## Your instructions
Gather all lines in the entries that include the word "beside".

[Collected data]
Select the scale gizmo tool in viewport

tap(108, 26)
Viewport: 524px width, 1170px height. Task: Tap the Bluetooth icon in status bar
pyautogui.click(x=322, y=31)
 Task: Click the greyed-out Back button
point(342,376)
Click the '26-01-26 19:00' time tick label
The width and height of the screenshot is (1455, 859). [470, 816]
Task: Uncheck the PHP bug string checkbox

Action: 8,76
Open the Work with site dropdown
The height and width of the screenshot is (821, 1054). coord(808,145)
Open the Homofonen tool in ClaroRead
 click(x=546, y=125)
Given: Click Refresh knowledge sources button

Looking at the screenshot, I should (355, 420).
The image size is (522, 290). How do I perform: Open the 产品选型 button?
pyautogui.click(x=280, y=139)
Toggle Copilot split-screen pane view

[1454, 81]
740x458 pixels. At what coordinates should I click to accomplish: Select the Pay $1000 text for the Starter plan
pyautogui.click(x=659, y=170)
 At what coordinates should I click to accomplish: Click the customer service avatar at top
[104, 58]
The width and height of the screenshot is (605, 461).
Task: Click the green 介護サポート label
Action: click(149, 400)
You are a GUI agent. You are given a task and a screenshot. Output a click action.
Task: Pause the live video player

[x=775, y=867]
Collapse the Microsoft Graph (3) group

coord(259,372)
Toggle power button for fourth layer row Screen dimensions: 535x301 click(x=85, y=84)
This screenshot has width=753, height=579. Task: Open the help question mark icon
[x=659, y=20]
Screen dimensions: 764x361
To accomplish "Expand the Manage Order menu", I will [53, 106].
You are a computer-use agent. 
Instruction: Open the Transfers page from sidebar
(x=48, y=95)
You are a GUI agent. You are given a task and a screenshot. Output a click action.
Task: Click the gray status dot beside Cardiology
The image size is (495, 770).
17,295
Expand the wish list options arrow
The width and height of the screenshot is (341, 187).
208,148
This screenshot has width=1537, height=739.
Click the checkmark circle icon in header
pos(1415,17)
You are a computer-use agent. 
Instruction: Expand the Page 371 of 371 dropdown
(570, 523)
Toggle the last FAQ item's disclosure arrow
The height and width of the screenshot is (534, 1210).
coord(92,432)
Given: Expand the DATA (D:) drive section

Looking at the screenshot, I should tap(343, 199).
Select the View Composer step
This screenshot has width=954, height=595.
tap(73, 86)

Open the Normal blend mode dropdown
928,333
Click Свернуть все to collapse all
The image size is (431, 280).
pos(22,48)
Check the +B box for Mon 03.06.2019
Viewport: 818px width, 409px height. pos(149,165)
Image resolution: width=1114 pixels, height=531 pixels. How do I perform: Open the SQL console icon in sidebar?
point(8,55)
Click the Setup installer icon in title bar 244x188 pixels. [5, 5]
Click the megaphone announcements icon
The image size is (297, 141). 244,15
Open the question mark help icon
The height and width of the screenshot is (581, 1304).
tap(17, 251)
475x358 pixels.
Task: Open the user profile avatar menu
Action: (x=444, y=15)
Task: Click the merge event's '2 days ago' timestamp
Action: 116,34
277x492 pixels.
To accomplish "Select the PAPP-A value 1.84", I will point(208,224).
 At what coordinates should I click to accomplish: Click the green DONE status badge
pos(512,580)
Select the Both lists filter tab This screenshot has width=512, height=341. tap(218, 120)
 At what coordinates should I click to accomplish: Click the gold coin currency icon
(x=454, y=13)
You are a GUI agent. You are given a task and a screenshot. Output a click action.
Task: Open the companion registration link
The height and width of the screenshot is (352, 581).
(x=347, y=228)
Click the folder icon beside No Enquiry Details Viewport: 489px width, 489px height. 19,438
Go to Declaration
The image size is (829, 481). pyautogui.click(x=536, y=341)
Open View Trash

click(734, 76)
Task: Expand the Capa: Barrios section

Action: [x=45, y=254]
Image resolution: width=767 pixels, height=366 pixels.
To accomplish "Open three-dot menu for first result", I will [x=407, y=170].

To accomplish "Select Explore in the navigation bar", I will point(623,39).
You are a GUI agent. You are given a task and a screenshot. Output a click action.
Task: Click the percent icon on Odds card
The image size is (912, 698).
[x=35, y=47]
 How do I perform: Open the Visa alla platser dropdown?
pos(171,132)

## Result
Task: Click the gray status dot beside Cardiology
Click the folder icon beside No Enquiry Details Viewport: 489px width, 489px height. 19,438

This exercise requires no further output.